= Wu Zhaoyi =

Wu Zhaoyi (毋昭裔) or Guan Zhaoyi (毌昭裔) was an official of the Chinese Five Dynasties and Ten Kingdoms period state Later Shu, serving as a chancellor during the reign of its second emperor Meng Chang.

== Background ==
Not much is known about Wu Zhaoyi's personal background, including when he was born, but it is known that he was from Longmen (龍門, in modern Yuncheng, Shanxi). It was said that he was renowned in his knowledge and talent. When the Later Tang general Meng Zhixiang was commissioned by Later Tang's first emperor Li Cunxu as the military governor (Jiedushi) of Xichuan Circuit (西川, headquartered in modern Chengdu, Sichuan) in late 925 in light of Later Tang's recent conquest of its southwestern neighbor Former Shu (which had ruled the territory), Meng invited Wu to serve as his secretary. After Li Cunxu was killed in a mutiny in 926 and succeeded by his adoptive brother Li Siyuan, Li Siyuan tried to assert more control over Meng by sending the official Li Yan (李嚴) to serve as the monitor of the Xichuan army later in the year, Wu suggested Meng to deny Li Yan entry, but Meng did not agree. He ultimately allowed Li Yan to come to Xichuan's capital Chengdu, and then found an excuse to kill Li Yan. Despite his not having agreed with Wu, however, Meng saw Wu's point and believed him to be talented, and therefore wanted to find greater responsibilities for him.

== As Later Shu official ==
After Meng Zhixiang declared himself the emperor of a new independent state of Later Shu in 934, he commissioned Wu Zhaoyi as the deputy chief imperial censor (御史中丞, Yushi Zhongcheng).

Meng died later in 934, and was succeeded by his son Meng Chang.

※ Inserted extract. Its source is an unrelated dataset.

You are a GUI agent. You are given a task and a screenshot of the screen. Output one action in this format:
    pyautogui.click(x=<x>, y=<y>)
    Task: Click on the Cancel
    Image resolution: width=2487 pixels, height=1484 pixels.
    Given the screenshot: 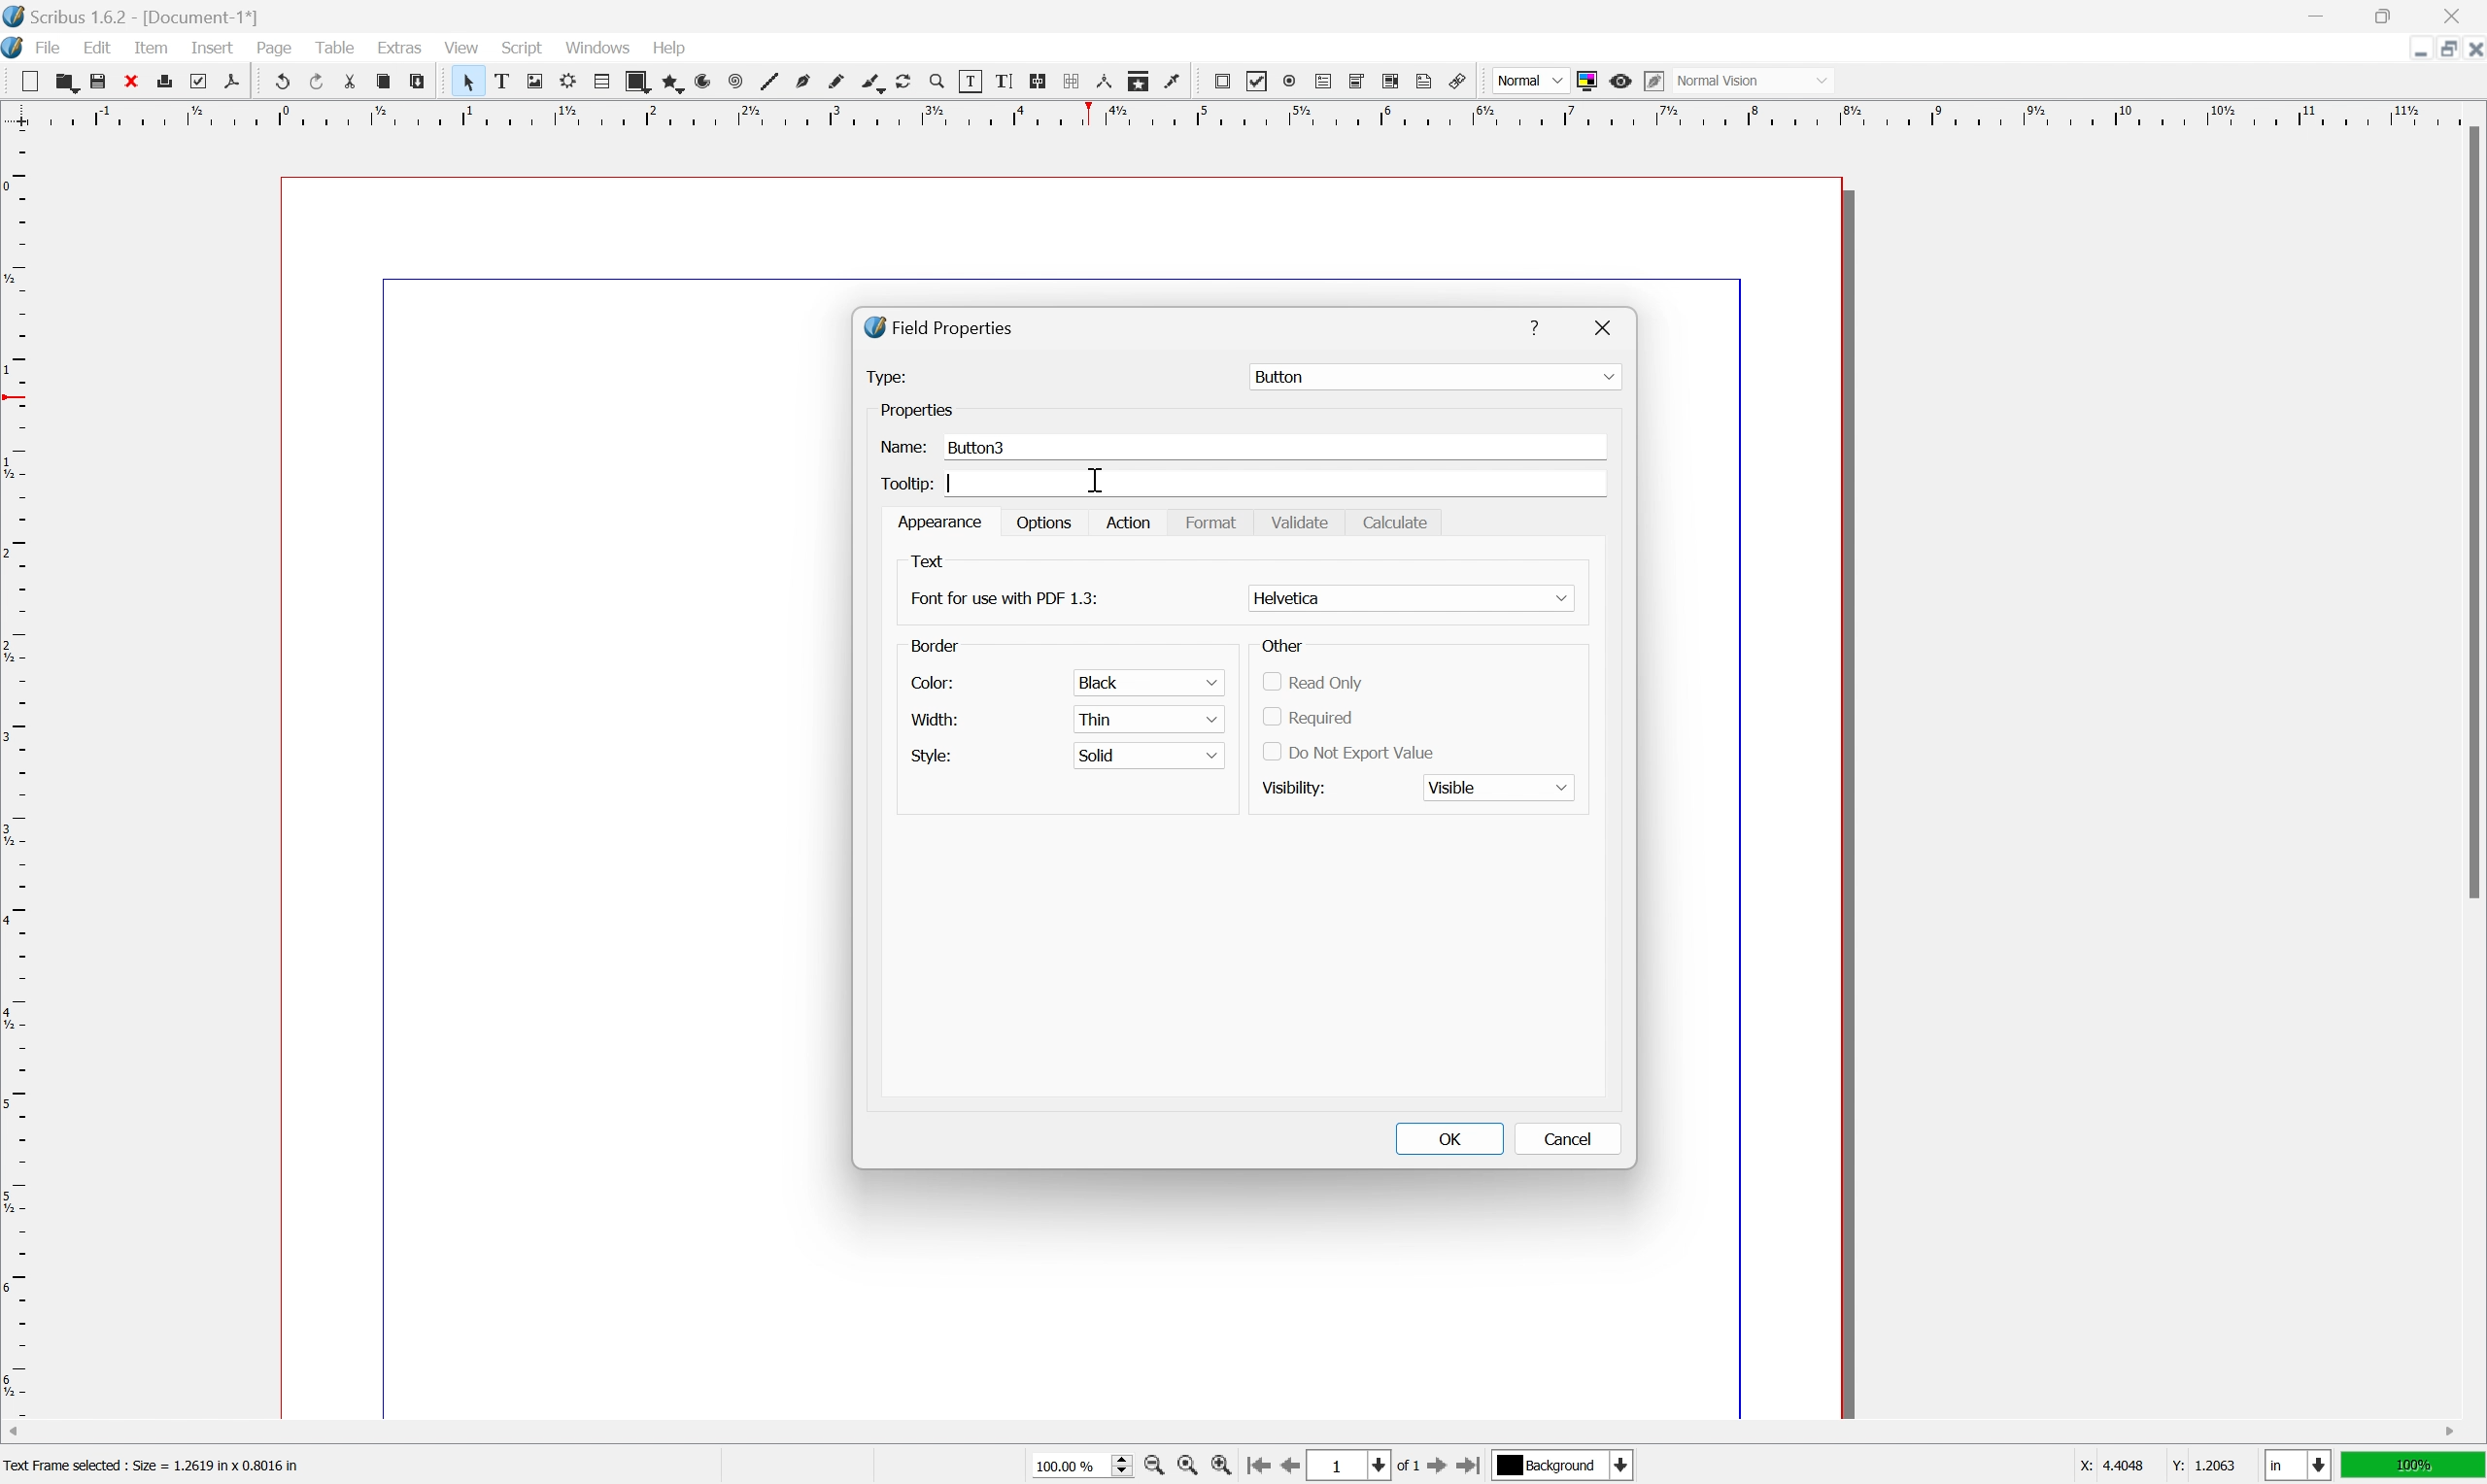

In 935, Wu was given the titles of Zhongshu Shilang (中書侍郎, deputy head of the legislative bureau of government (中書省, Zhongshu Sheng)) and Tong Zhongshu Menxia Pingzhangshi (同中書門下平章事), making him a chancellor. He was later made Menxia Shilang (門下侍郎, the deputy head of the examination bureau (門下省, Menxia Sheng)). In 940, when fellow chancellor Zhao Jiliang, who had been overseeing the three financial agencies (taxation, treasury, and salt and iron monopolies), asked to have that responsibility divided between him, Wu, and fellow chancellor Zhang Ye, Meng Chang put Wu in charge of salt and iron monopolies and Zhang in charge of treasury, leaving Zhao in charge of taxation.

In 948, two generals of Later Han (which was ruling the former Later Tang territory by this point), Wang Jingchong the military governor of Fengxiang Circuit (鳳翔, headquartered in modern Baoji, Shaanxi), and Zhao Siwan, who then controlled Yongxing Circuit (永興, headquartered in modern Xi'an, Shaanxi), rebelled against Later Han and entered an alliance with another rebel general, Li Shouzhen. However, they also sent emissaries to Later Shu, offering to submit to Meng Chang. Meng sent An Siqian (安思謙) the military governor of Shannan West Circuit (山南西道, headquartered in modern Hanzhong, Shaanxi) to aid them. Wu submitted a petition urging against it, pointing out the examples of Li Cunxu and Former Shu's last emperor Wang Zongyan as those who overly exerted their armies. Meng did not listen to him. Ultimately, the campaign was not successful, and Later Shu was unable to add those circuits to its possessions.

Several years later, Wu retired with the honorific title Taizi Taishi (太子太師). It was said that Wu was an ardent book collector and favored the study of old Confucian classic texts. He had the official Zhang Dezhao (張德釗) copy the classics and carve them on stone tablets to be displayed at Chengdu, in the example of the Tang dynasty's display of such classics at its capital Chang'an. Further, it was said that the Shu region had lacked schools ever since Tang fell. Wu expended his private wealth to build schools and dormitories, and also persuaded Meng to have the Four Books and Five Classics reprinted. He also had his followers Gou Wenzheng (句文正) and Sun Jiangji (孫絳吉) reprint a number of poetic texts that he considered worthy of publication (including the Wen Xuan, the Chuxueji (初學記), and the Baishi Liutie (白氏六帖)). Wu himself authored three volumes of commentaries on the sounds of the characters used in the Erya.

It is not known when Wu died, although presumably it was before the fall of Later Shu in 965. After Later Shu's fall, Wu's son Wu Shousu (毋守素) became an official of the Song dynasty (which had conquered Later Shu), and the books that Wu had published were spread throughout the land by Wu Shousu's efforts.

== Notes and references ==

- Spring and Autumn Annals of the Ten Kingdoms, vol. 52.
- Zizhi Tongjian, vols. 279, 282, 288.